Juan Bosch, ehemals Präsident der Dominikanischen Republik, hat die Leitung der oppositionellen Revolutionspartei niedergelegt. Er will zwei Monate lang einen Urlaub in Europa verbringen.

Alfred Martin, Oberst der Bundeswehr und Mitbeschuldigter in der "Spiegel-Affäre", wird nicht mehr länger verfolgt. Der Bundesgerichtshof stellte das Strafverfahren ein, um nicht die Sicherheit der Bundesrepublik zu gefährden.

Mulla Mustafa al-Barzani, der berühmte Kurdengeneral, traf sich im nördlichen Irak mit Staatspräsident Arif zu einem Friedensgespräch.

U Nu, ehemaliger Ministerpräsident von Birma und Leiter der Unionspartei, wurde nach vier Jahren aus der Haft entlassen. General Ne Win, der 1962 die Macht an sich gerissen hatte, verkündete ihm persönlich die Freiheit.
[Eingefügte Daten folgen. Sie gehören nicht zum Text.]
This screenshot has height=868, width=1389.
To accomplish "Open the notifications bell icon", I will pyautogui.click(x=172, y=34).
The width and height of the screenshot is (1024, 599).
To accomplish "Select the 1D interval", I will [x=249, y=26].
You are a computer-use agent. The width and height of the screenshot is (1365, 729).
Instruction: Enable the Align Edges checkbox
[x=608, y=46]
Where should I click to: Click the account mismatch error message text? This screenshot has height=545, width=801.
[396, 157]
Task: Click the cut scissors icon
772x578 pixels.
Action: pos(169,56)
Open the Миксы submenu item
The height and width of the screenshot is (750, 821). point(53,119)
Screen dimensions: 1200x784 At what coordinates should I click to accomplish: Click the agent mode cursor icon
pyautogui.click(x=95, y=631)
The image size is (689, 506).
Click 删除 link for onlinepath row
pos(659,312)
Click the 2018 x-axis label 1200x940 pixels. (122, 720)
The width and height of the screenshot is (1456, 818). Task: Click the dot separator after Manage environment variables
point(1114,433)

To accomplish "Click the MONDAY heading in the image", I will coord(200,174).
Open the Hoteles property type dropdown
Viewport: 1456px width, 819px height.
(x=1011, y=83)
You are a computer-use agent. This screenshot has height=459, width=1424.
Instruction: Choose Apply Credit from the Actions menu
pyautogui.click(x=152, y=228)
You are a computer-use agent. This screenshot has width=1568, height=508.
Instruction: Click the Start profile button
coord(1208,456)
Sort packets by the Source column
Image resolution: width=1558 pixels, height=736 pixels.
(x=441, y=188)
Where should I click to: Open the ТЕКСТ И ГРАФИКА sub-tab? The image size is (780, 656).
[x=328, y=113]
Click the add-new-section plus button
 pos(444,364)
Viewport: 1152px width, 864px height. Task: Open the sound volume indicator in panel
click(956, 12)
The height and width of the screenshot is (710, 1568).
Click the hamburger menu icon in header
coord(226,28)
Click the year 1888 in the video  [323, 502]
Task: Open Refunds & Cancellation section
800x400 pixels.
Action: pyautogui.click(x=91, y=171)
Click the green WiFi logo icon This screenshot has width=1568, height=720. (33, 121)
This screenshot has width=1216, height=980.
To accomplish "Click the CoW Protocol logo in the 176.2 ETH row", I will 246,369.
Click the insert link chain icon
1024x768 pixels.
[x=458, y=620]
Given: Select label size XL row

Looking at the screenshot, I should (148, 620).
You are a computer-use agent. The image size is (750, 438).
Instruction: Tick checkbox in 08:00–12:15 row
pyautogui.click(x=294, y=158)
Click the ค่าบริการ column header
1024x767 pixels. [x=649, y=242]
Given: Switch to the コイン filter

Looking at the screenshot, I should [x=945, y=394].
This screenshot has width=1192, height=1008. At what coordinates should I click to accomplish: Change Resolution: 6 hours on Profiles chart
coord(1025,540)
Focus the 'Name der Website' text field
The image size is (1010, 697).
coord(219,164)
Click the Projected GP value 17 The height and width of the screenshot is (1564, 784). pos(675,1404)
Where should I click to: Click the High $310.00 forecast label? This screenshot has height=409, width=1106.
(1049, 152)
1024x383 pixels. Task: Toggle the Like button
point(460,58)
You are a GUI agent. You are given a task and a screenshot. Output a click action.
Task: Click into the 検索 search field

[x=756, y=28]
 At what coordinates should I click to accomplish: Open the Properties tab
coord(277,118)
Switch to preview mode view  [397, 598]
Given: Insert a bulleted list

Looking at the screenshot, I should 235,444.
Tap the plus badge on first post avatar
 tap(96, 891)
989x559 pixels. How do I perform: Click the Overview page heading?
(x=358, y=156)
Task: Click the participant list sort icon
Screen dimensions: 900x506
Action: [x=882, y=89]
Otto von Habsburg, Sohn des letzten österreichischen Kaisers, durfte am Montag zum erstenmal seit 1945 offiziell nach Österreich einreisen. Er besuchte das Denkmal seines Großonkels und den Dom in Innsbruck. Außer papiernen Protesten der Sozialisten gab es keine Zwischenfälle.